In your opinion, what are the top 5 riskiest foods to eat?
It’s anecdotal, but given recent and historic outbreaks, romaine lettuce, raw oysters, ice cream, chicken, and onions seem particularly risky. However, no food is completely safe if it isn’t safely prepared or handled.
How Do You Get Food Poisoning From Ice Cream?
Ice cream and other frozen foods are at risk for contamination with Listeria monocytogenes, a harmful foodborne pathogen that can cause serious illness. Listeria can contaminate ice cream through cross-contamination, poor sanitation practices, contaminated ingredients, and improper storage. Once Listeria contaminates ice cream, the bacteria can grow and multiply at low temperatures, even surviving freezing.
The Pritzker Hageman food safety legal team is currently investigating two Listeria outbreaks linked to ice cream:
- Listeria outbreak linked to “Soft Serve on the Go” ice cream cups made at the Ice Cream House in Brooklyn, NY
- Listeria outbreak at Frugals restaurant in Tacoma, WA
Why is food safety so important?
Food is fundamental to our existence. We can stay off the roads to mitigate the risk of a commercial vehicle accident or watch the ground to mitigate the risk of a slip-and-fall. But we can’t see microscopic pathogens within the food we eat. The only way to avoid life-changing injuries or death from foodborne pathogens is to practice effective food safety.
Companies and regulators need to stay vigilant and ensure food preparation is sanitary, especially when everything seems fine.Attorney Ray Trueblood-Konz
What do you think food companies and federal regulatory agencies need to do to make our food supply safer?
The industry needs to resist complacency and devote more resources to food safety.
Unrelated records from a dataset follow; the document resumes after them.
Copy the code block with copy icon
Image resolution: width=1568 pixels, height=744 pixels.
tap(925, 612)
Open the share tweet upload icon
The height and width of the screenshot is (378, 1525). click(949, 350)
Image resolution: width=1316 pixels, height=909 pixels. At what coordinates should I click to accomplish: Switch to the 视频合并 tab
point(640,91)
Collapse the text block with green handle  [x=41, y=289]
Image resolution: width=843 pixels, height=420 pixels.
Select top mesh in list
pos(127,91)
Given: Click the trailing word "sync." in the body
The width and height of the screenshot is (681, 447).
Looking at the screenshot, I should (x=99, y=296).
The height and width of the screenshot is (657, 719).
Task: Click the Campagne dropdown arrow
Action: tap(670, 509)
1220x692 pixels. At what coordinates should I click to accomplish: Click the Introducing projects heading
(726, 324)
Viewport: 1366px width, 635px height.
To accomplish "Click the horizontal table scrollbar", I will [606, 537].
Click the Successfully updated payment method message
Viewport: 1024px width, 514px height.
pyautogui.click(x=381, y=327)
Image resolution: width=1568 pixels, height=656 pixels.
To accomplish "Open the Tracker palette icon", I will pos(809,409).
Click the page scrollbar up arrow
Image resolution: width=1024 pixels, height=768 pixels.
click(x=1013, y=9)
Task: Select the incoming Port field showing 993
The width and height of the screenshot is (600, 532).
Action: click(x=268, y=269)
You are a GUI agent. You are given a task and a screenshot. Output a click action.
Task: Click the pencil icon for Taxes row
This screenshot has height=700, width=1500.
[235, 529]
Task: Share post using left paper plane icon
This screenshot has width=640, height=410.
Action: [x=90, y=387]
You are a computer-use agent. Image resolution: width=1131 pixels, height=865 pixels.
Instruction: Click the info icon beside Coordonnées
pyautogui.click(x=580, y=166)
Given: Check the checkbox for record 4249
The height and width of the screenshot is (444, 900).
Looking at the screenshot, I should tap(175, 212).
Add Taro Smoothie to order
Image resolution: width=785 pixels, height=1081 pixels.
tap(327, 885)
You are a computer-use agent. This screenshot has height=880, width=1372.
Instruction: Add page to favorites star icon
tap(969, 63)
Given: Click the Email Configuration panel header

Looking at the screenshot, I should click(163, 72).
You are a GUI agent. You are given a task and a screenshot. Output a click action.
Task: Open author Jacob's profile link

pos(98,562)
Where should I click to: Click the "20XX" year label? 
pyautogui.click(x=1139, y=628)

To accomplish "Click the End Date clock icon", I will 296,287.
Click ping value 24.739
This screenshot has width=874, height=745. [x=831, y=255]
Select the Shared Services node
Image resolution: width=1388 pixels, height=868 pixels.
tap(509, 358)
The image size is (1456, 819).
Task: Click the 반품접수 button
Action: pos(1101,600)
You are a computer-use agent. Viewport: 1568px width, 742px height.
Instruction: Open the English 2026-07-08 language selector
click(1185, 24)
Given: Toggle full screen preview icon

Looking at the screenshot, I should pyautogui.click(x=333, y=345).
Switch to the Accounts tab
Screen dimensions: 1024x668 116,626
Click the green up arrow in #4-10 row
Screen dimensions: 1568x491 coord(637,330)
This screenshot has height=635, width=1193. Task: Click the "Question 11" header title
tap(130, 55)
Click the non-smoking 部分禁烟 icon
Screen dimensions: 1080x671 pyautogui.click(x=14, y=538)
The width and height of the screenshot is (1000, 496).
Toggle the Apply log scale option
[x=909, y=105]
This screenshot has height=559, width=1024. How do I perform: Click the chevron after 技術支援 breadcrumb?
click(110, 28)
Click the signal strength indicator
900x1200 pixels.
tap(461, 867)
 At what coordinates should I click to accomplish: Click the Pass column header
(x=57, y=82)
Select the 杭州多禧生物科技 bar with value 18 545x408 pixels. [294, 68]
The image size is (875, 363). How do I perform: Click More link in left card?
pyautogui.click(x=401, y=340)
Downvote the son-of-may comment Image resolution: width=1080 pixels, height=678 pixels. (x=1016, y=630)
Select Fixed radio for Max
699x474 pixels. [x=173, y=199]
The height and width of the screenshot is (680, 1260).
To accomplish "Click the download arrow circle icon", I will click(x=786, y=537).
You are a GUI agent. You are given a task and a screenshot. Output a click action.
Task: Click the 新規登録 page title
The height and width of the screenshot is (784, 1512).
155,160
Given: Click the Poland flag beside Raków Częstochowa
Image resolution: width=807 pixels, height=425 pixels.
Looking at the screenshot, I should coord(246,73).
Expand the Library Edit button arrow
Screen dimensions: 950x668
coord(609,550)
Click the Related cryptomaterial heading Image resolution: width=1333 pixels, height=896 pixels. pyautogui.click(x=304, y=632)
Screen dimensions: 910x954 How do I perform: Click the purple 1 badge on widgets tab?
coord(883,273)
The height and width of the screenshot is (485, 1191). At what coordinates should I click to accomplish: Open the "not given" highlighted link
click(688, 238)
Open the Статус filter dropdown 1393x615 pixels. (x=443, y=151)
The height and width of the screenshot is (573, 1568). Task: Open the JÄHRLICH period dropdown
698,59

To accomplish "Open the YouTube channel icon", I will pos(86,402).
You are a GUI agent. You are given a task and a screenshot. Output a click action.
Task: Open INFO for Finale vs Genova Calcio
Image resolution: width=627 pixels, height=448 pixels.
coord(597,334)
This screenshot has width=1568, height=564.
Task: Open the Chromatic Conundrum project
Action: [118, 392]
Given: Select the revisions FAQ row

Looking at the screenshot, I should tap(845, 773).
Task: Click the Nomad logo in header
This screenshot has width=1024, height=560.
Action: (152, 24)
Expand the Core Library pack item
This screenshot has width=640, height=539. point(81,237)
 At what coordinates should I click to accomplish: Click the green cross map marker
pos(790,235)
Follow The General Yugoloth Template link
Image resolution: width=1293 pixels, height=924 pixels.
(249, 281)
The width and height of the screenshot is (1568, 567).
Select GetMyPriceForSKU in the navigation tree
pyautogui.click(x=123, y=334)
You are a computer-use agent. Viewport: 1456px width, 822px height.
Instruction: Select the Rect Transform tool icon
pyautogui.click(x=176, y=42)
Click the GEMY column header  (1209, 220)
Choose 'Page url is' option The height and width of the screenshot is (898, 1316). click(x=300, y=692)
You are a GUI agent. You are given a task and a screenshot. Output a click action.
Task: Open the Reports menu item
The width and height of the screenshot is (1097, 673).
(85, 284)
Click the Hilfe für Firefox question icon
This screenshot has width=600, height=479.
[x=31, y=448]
It’s not enough that a company has not yet had a food poisoning outbreak. It’s not enough to make food mostly safe. Companies and regulators need to stay vigilant and ensure food preparation is sanitary, especially when everything seems fine. Because problems are most likely to slip through the cracks when food safety professionals let their guard down.
What’s something about food safety that’s not common knowledge and should be?
Many of us do not realize how devastating foodborne illnesses can be. The cases we handle involve injuries far more severe than a 24-hour bug. Many of us do not realize that adulterated food can kill you or render you or your loved ones completely and permanently helpless.
What motivated you to become a food safety lawyer?
When I learned how devastating foodborne illness injuries can be, I knew I had to do something. I have been involved in high-profile product liability cases and have litigated cases against well-known manufacturers. But when I learned that foodborne pathogens could injure people just as badly as a defective seatbelt or airbag, I knew I had to help.
What foodborne illness recoveries are you most proud of?
I am proudest of the outbreaks we solved without a company recall or press releases announcing that a company had sold tainted food.
What can the general public do to advocate for food safety?
Spread the word. Make sure your friends and family understand the importance of sanitation and proper cooking methods. Make sure they know to watch out for food recalls. Make sure they get immediate medical attention if they have symptoms of a foodborne illness and make sure they press their medical providers to take a stool sample or otherwise test for foodborne pathogens, including less common pathogens like Cyclospora.